▶ PROBLEM DESCRIPTION
From the first line to the last, print the data exactly as it appears.

::: DATA FOR THIS TASK :::

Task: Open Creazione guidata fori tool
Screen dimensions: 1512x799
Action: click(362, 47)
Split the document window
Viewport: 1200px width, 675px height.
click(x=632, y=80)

:::

▶ SOLUTION BELOW
Task: Open Creazione guidata fori tool
Screen dimensions: 1512x799
Action: click(362, 47)
Split the document window
Viewport: 1200px width, 675px height.
click(x=632, y=80)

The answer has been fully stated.